──────── Page excerpt

Being vegan or vegetarian isn’t always easy for kids (or grown-ups). Kids often want to fit in and in a world of humans that eat animals and products made from animals, choosing not to makes one different. The children’s picture books below address this topic from different viewpoints, but all do so with kindness, honesty and sensitivity.
My son, William, and I have enjoyed reading these books together many times and we recommend them all.
1. Vegan is Love: Having Heart & Taking Action, Written & Illustrated by Ruby Roth
Vegan is Love is the most powerful children’s book on the list. It speaks directly to children about important topics including the use of animals for clothing, food and entertainment at their level without speaking down to them. It explains how our food choices effect our health, animals, other people and the environment in complex ways. This is a children’s book, but it contains information most adults are likely unaware of. In fact, adults are likely to learn as much as kids from reading Vegan is Love together. The book ends with a list of “What Else Can We Do?” to inspire children to do their part to help protect animals and the earth.
This book is certainly too advanced for toddlers and preschoolers, but is just right for elementary aged kids. It tells the sad truth of how humans commodify animals in words and illustrations, yet is likely to leave children and adults feeling thoughtful and empowered.
I highly recommend this one-of-a-kind children’s book. It deserves a place in both your home and school library.
2. Granny Gomez & Jigsaw, Written by Deborah Underwood, Illustrated by Scott Magoon
This is one of William’s favorite books. We’ve read it hundreds of times. It follows the story of Granny Gomez, who lives in a big house. She enjoys playing the drums, watching cooking shows, going mountain climbing and playing jigsaw puzzles, but she is lonely. She tells her friend, William (a little boy who presumably lives nearby), that she is thinking of getting a cat or dog. William says that cats and dogs are nice but they are not very special. The next day, Granny opens her front door to find a basket with a baby – a baby PIG! She tells William the pig must go back to Farmer Brown, but William says that if she sends the pig back, Farmer Brown will turn the pig into bacon. Granny looks into the pig’s soft brown eyes and decides to keep him. She names him Jigsaw. As Jigsaw grows, Granny realizes she must build him a barn, as big and nice as her house. Throughout the process, Granny and Jigsaw become great friends, watching cooking shows together, eating watermelon together and playing jigsaw puzzles.

────────────────

→ **What this exercise asks**:
a - In the vegan picture book reviews, who illustrated Granny Gomez & Jigsaw?
b - List every activity that the vegan picture book reviews say Granny Gomez enjoys before Jigsaw arrives.

──────── Data

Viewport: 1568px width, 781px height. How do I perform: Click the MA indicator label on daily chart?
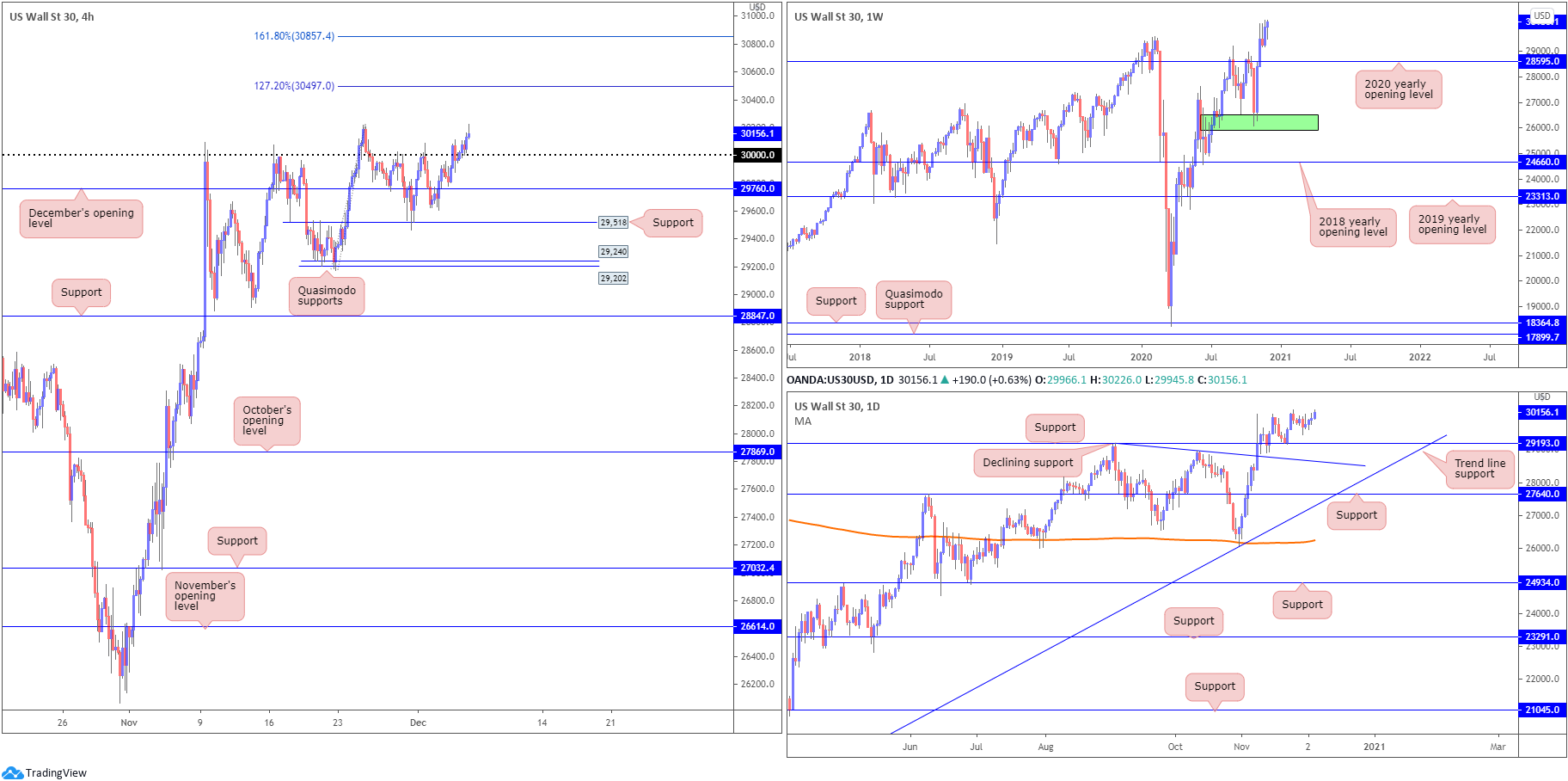pyautogui.click(x=803, y=421)
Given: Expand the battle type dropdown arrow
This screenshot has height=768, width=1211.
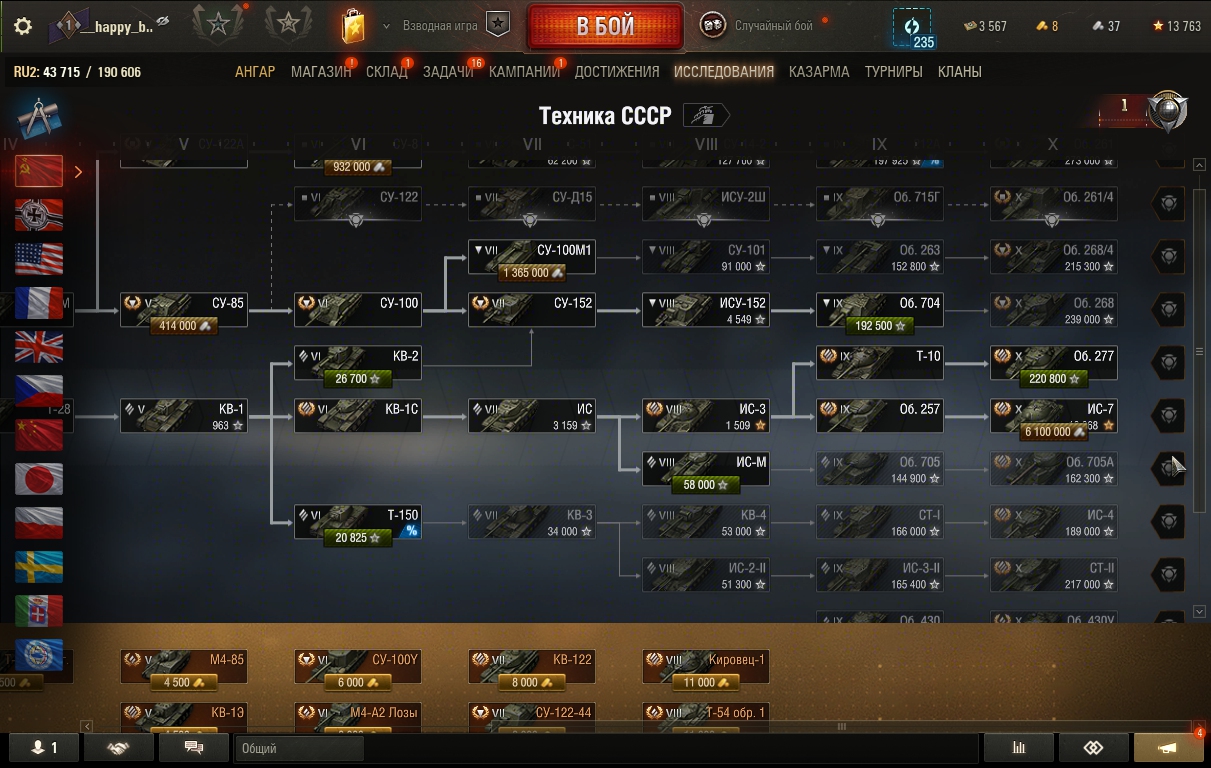Looking at the screenshot, I should click(x=387, y=26).
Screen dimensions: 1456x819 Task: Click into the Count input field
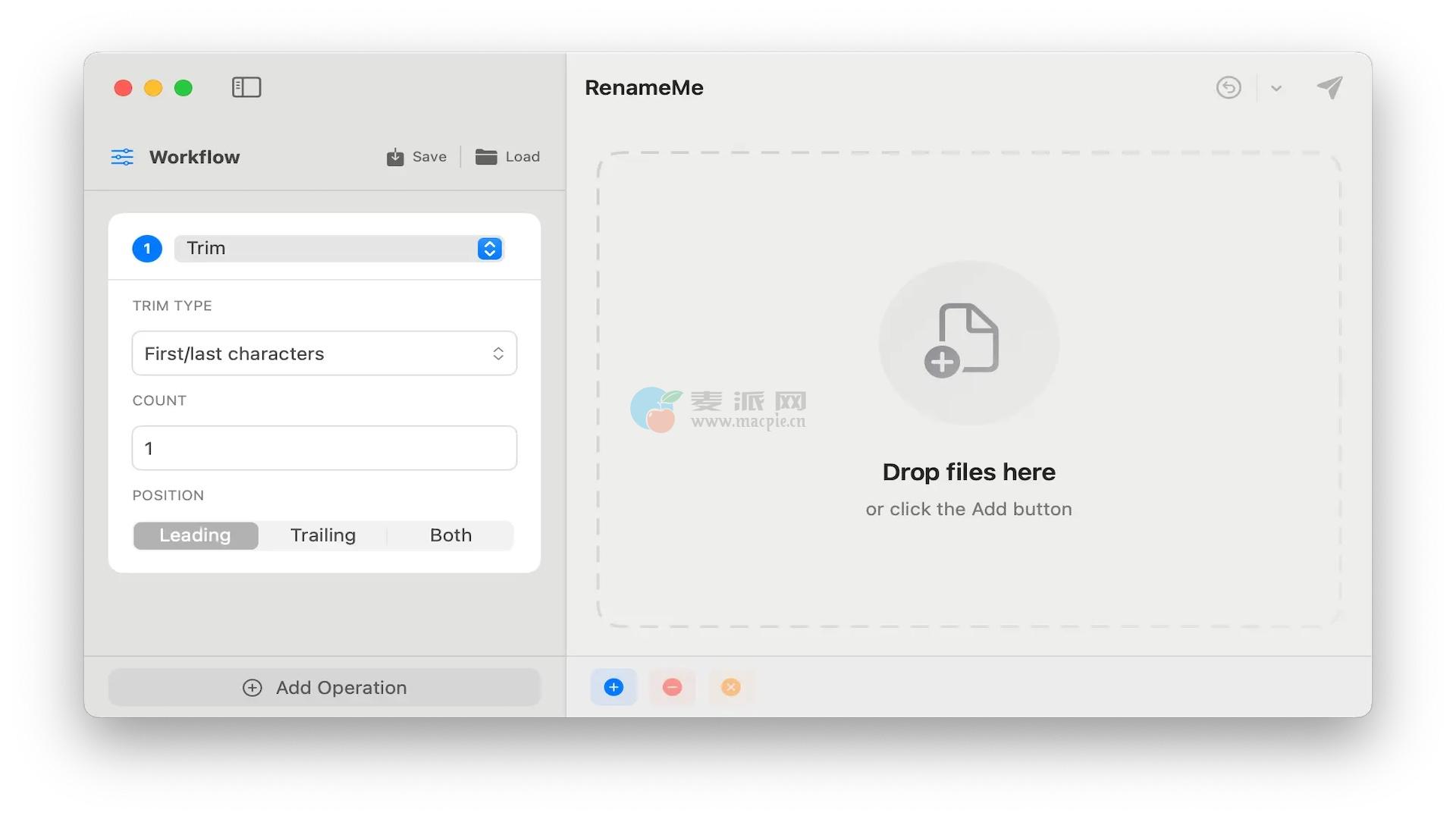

────────────────

→ **Answers per task**:
a - Scott Magoon

b - Playing the drums, watching cooking shows, going mountain climbing, and playing jigsaw puzzles